▶ _Brano estratto_

⟨

Solidarietà, maternità e cinema si sposano alla ‘Baia del Re’

- Nella rassegna il Mese del Documentario, Doc.it ha puntato su temi forti, incontrando gli autori

Colla Elisabetta Domenica, 10/03/2013 - Articolo pubblicato nel mensile NoiDonne di Marzo 2013

Il tutto esaurito realizzato dalla manifestazione Il Mese del Documentario, organizzata presso la Casa del Cinema a Roma lo scorso febbraio dall’associazione Doc.it, conferma la vitalità del documentario e l’interesse del pubblico per le storie autentiche, soprattutto se ben raccontate. Fra le opere presentate che colpiscono per capacità espressiva e coraggio, c’è ‘Lasciando la baia del re’, della cineasta Claudia Cipriani, storia di un legame fra due donne, maestra e allieva, ed inno alla capacità femminile di anteporre la vita, l’energia, la solidarietà di fronte a qualsiasi difficoltà. Nel quartiere popolare “Baia del Re” della periferia milanese, un’insegnante di doposcuola utilizza la cinepresa in classe e si trova, con una sua alunna, ad esplorare il tema della maternità da punti di vista difficili ed estremi, come l’affrontare una tragica perdita ed andare avanti. Nominato come Miglior Documentario David di Donatello 2012 e Prix Public Jeune al Festival Annecy Cinéma Italien 2012, il documentario è in buona parte autobiografico. Fra le altre opere con temi forti, relativi alle donne, il pluripremiato Bad Weather di Giovanni Giommi, che racconta il mondo della prostituzione dall’osservatorio particolare dell’isola-bordello di Banishanta, in Bangladesh, attraverso lo sguardo diretto del regista e dalle voci di quattro prostitute, che delineano un affresco collettivo di questa comunità. Claudia Cipriani, laureata in Filosofia, giornalista, regista e videomaker per alcune televisioni (fra cui Rai e Sky), ha studiato alla Scuola Civica di Cinema Tv e Nuovi Media di Milano. Tra i suoi lavori, i documentari "Ottoni a scoppio" (2004), "La guerra delle onde" (2009) e "Lasciando la Baia del Re"(2011). ‘noidonne’ le ha posto alcune domande sulla sua esperienza di donna regista.



Come e perché sei diventata 'documentarista'?

Ai tempi dell’università ho cominciato a capire che il documentario non era il genere noioso e didattico che facevano credere le televisioni, poi frequentando i corsi della Civica di Cinema di Milano ho avuto modo di approfondire le mie conoscenze sul documentario e di mettere meglio a fuoco quello che mi sarebbe piaciuto fare come filmmaker. Passando dalla teoria alla pratica, ossia lavorando e facendo riprese nel tempo libero, la possibilità di fare documentario ha cominciato a svelarsi in tutta la sua ricchezza. L’essere documentarista è il mio “esserci” al mondo, il mio dare un significato a ciò che mi circonda.



Qual è per te il senso profondo del documentario 'Lasciando la baia del re', che ti sta dando tante soddisfazioni?

⟩

In quale quartiere della periferia milanese è ambientato il documentario di Claudia Cipriani descritto nel brano estratto?

▶ _Dati mostrati_
⟨

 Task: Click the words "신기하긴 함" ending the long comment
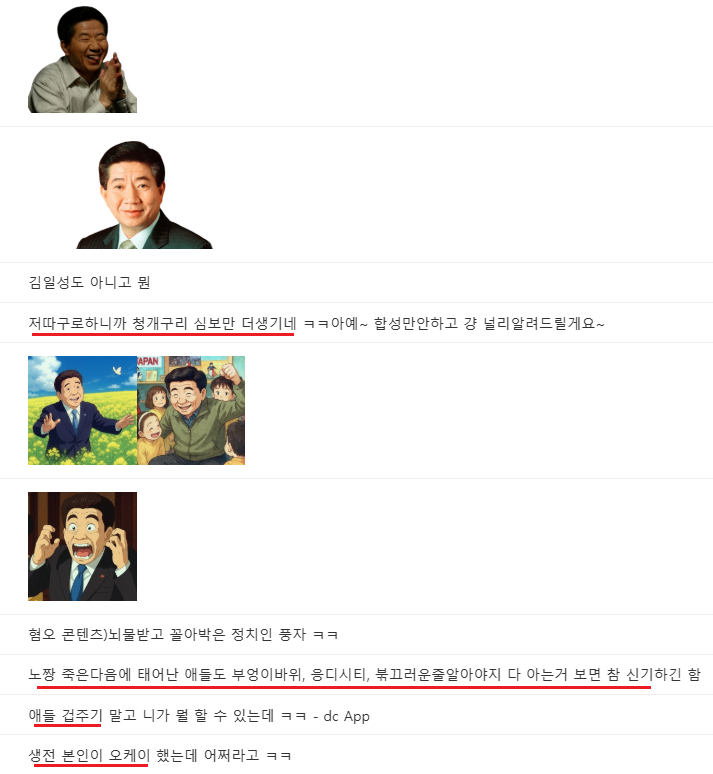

⟩

▶ _La risposta_
Nel quartiere popolare “Baia del Re”.